SATURDAY, SEPTEMBER 4, 2021
A pair of accurate statements: You rarely see accurate statements.
Perusing the discourse of these end days, you'll see plenty of statements which are overstated or wrong. You'll also see statements which may be hard to paraphrase or to parse.
You'll rarely see statements which are accurate. Today, we refer you to two.
The first such statement comes from Elizabeth Bruenig, writing for the Atlantic.
Bruenig wonders about the best way to persuade The Others to get vaccinated. Along the way, she makes the following statement:
"To persuade someone to do something, you have to present them with information that is persuasive to them, not strictly with information that’s persuasive to you."
Given the way our faltering discourse works, we're scoring that, not just as an accurate statement, but also as an observation of extremely high cultural significance.
McWhorter's statement is no less accurate—also, it's very important—but it's part of a tougher case. It appears as part of his discussion, for the New York Times, of the recent University of Wisconsin Boulder Removal Project.
Back in 2011, McWhorter was quoted describing himself as "a cranky liberal Democrat." In our view, he is perhaps a tiny bit cranky in his piece about the recent removal.

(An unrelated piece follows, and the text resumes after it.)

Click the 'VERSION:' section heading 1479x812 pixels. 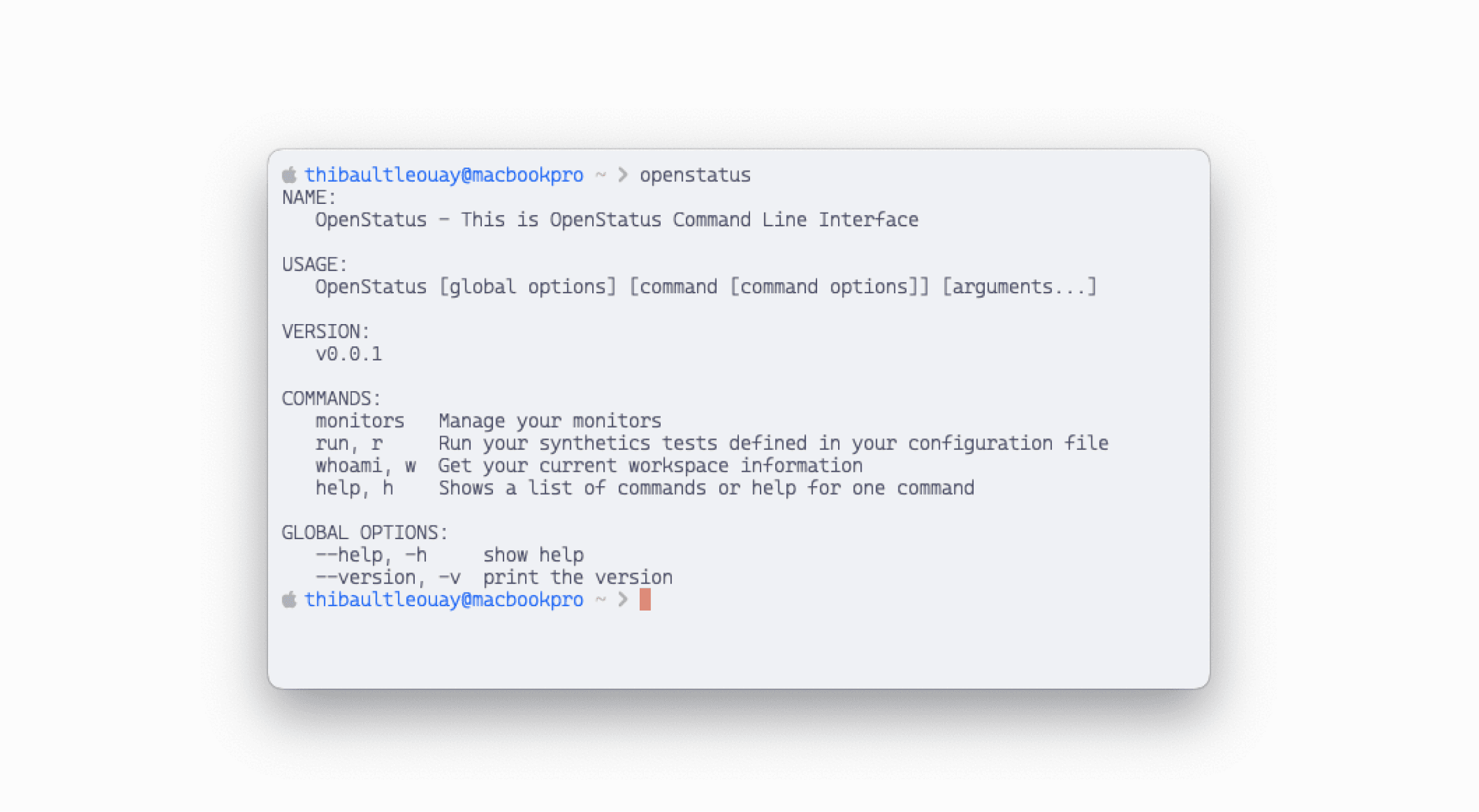(x=326, y=332)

He makes sweeping statements about what various groups of people think and feel about the removal issue. It's hard to know how he can feel he knows what so many people believe.
Even so, along the way, he makes an accurate statement. Given the way our discourse currently works, his statement strikes us as very important. We'll shorten his statement a tad:
"Black people can be wrong."
Black people can be wrong? A sensible person might almost think that that would go without saying. But within the boundaries of modern Conventional Liberal Democrat Think, we often seem to act as if that obvious statement is wrong.
We thought McWhorter got over his skis at various points in his discussion. Still, that statement struck us as one of the most significant accurate statements we've seen in a good long time.
We apologize for seeming to imply, without explanation or clarification, that there's actually some such thing as "black people." We don't like to advance such assumptions, but sometimes you go to war with the failing discourse with the army of concepts you have.